| Consigne 1 |
Réécrivez les enregistrements ci-dessous en remplaçant « Open » par « Launch », sans rien modifier d'autre. N'incluez pas les images dans votre réponse.

| Passage fourni |
-*-*-

352           Q  Comment l’avez-vous payé?

     R  Je pense que pour celui‑là, il y avait quelqu’un – quelqu’un d’autre qui faisait le commerce de voitures et il a réellement acheté le véhicule, et je devais lui remettre l’argent pour le payer et ce qui s’est passé – je ne peux pas vraiment m’en souvenir. L’achat lui‑même, je sais que le véhicule a été acheté chez Maple Ridge Chrysler, mais lorsque le véhicule a été acheté de Maple Ridge Chrysler, je n’étais pas – je ne l’ai pas fait moi‑même. Quelqu’un d’autre l’a fait. Mais si je peux, je ne suis pas certain.

 

[34]         Bref, le témoignage de l’appelant était vague, déroutant, absurde et contradictoire.

 

Prêts de TD Canada Trust

 

[35]         Le 27 septembre 2000, l’appelant a présenté une demande de prêt hypothécaire de 330 000 $ à TD Canada Trust. Selon ce document, l’employeur antérieur de l’appelant était Pink Panther Showroom Pub (« Pub »), où il avait gagné 80 000 $, et son employeur à ce moment était Unique Loading Services Inc. (« Unique »), où il avait gagné 145 200 $. Il a précisé avoir été employé par Pub pendant quatre ans et par Unique pendant dix mois. Les biens lui appartenant qu’il a énumérés dans la demande étaient les suivants : [TRADUCTION] « Automobiles – 110 000 $; Autres – 100 000 $ ».

 

[36]         Au cours du contre-interrogatoire, l’appelant a allégué qu’il pensait avoir été gérant au Pub et qu’il ne tirait jamais de chèque. Il a d’abord mentionné qu’il était logé et nourri gratuitement en échange de ses fonctions de gérant du Pub. Plus tard au cours de l’interrogatoire, l’appelant a admis qu’il avait reçu des sommes en espèces, mais qu’il n’avait pas reçu la somme de 80 000 $.

-*-*-

| Liste des enregistrements |
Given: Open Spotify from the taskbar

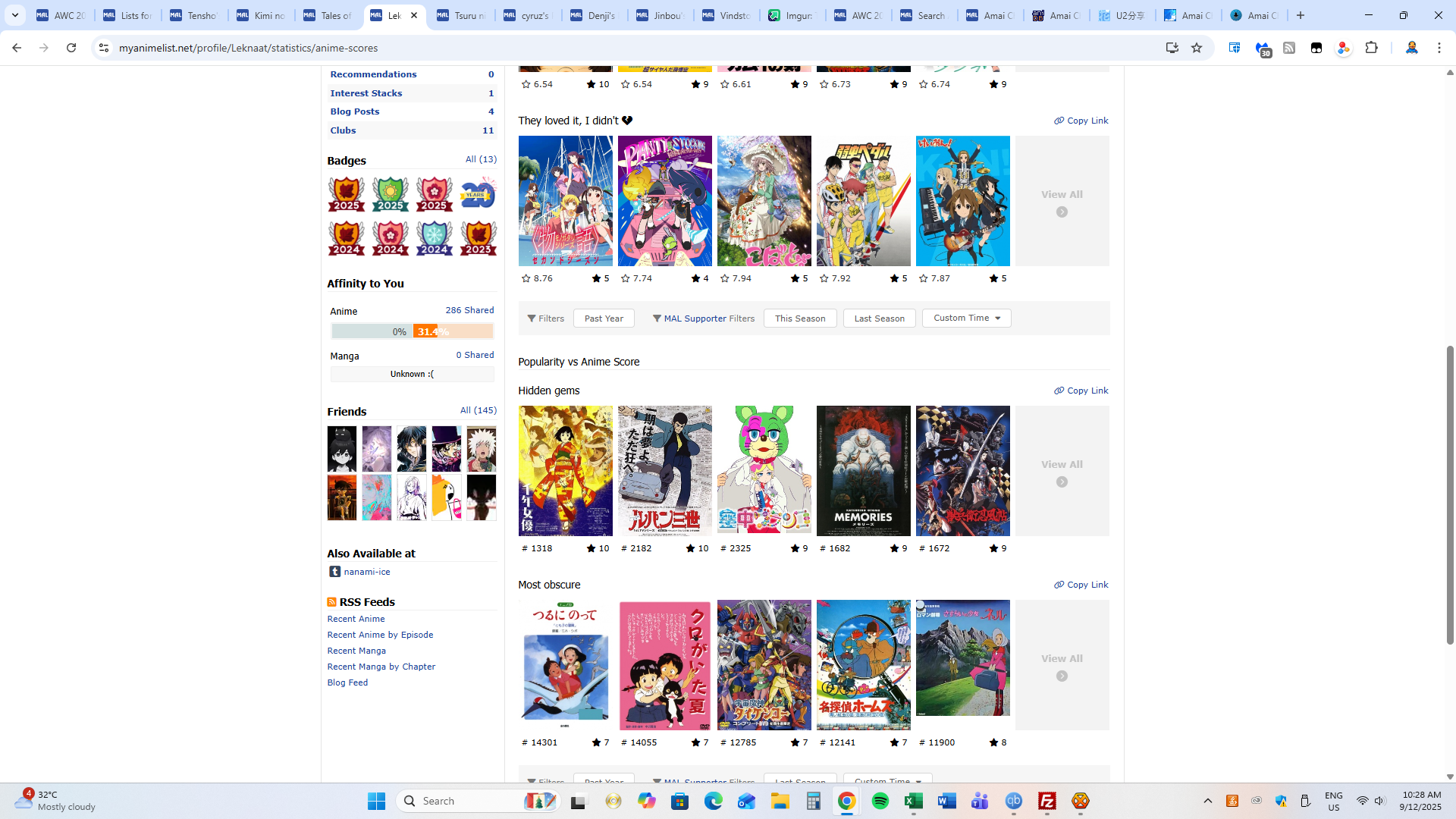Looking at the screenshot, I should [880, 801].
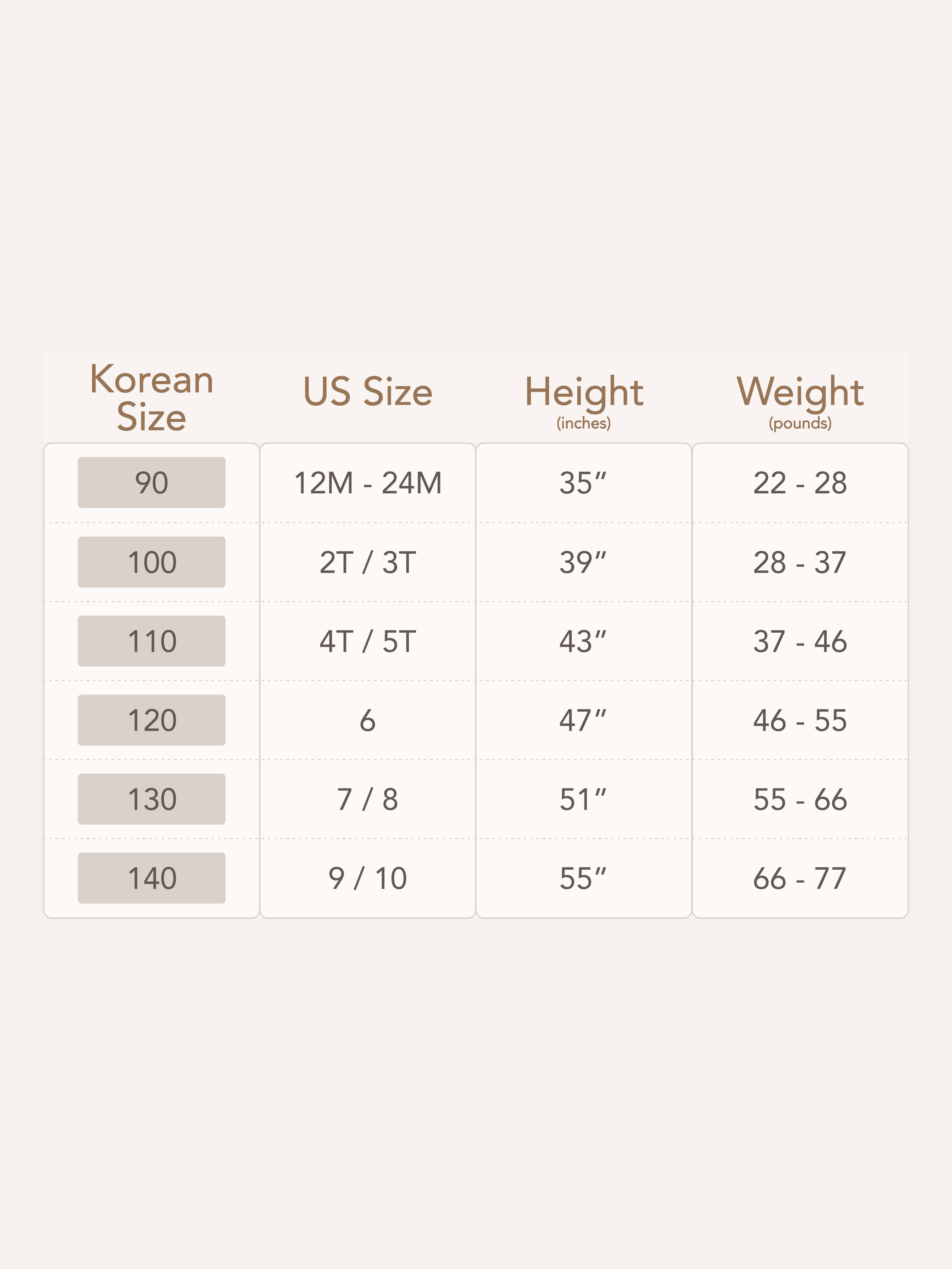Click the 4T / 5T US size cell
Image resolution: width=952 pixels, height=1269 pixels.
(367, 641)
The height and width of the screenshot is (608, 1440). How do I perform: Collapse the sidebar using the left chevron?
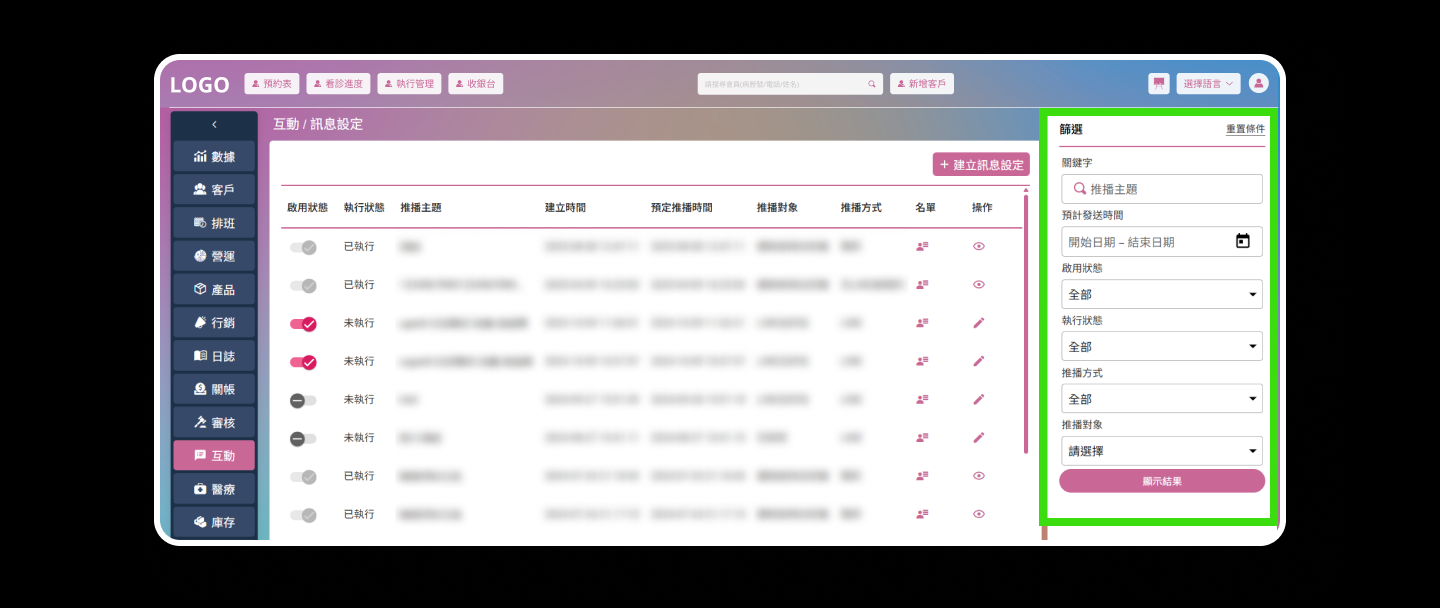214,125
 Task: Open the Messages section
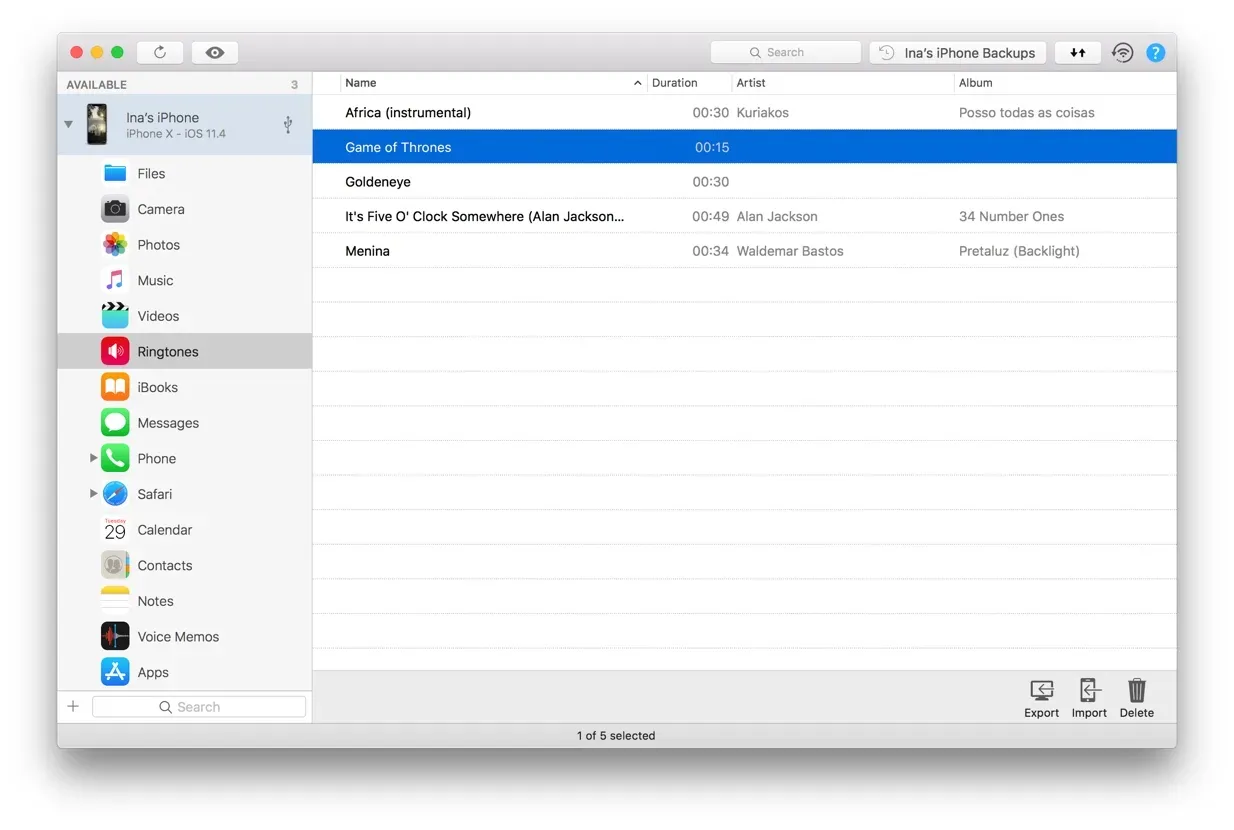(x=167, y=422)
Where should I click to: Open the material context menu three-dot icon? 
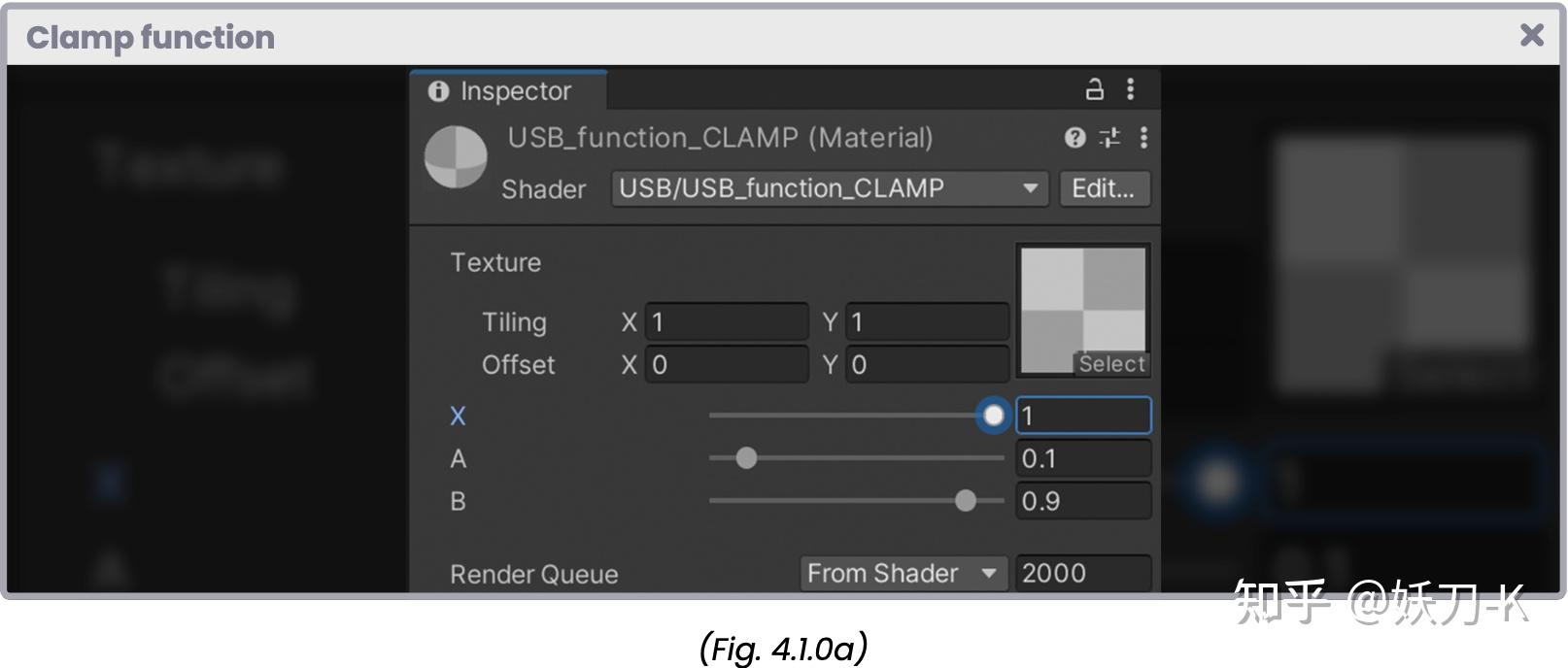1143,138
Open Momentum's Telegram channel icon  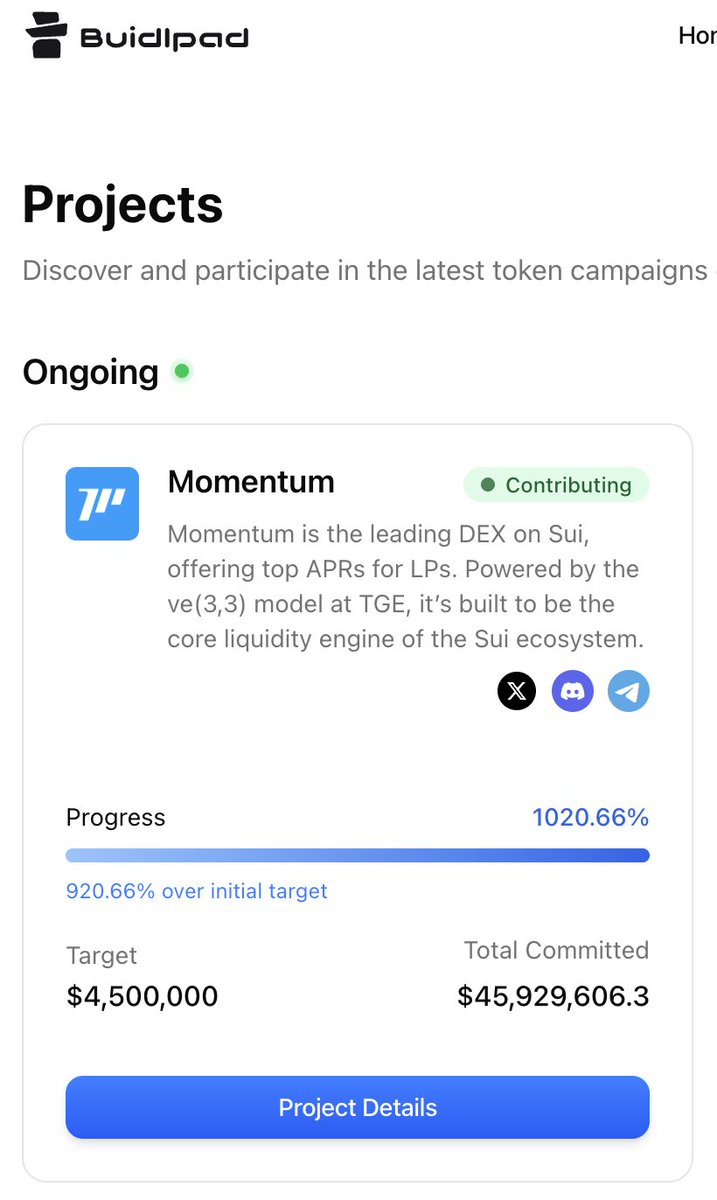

-*-*-

| Consigne 2 |
Répondez à ces questions d'après le passage fourni :
(a) Chez quel concessionnaire le véhicule a-t-il été acheté ?
(b) Quel montant de prêt hypothécaire l'appelant a-t-il demandé à TD Canada Trust ?
(c) Pendant combien de temps l'appelant a-t-il déclaré avoir été employé par Unique ?

| Solution 1 |
Given: Launch Spotify from the taskbar

Looking at the screenshot, I should [880, 801].
Click the 4T / 5T US size cell
Image resolution: width=952 pixels, height=1269 pixels.
(367, 641)
The height and width of the screenshot is (608, 1440). How do I perform: Collapse the sidebar using the left chevron?
214,125
 Task: Launch the Messages section
(x=167, y=422)
Where should I click to: Launch the material context menu three-dot icon? 
1143,138
Launch Momentum's Telegram channel icon  

| Solution 2 |
(a) Chez Maple Ridge Chrysler.
(b) 330 000 $.
(c) Dix mois.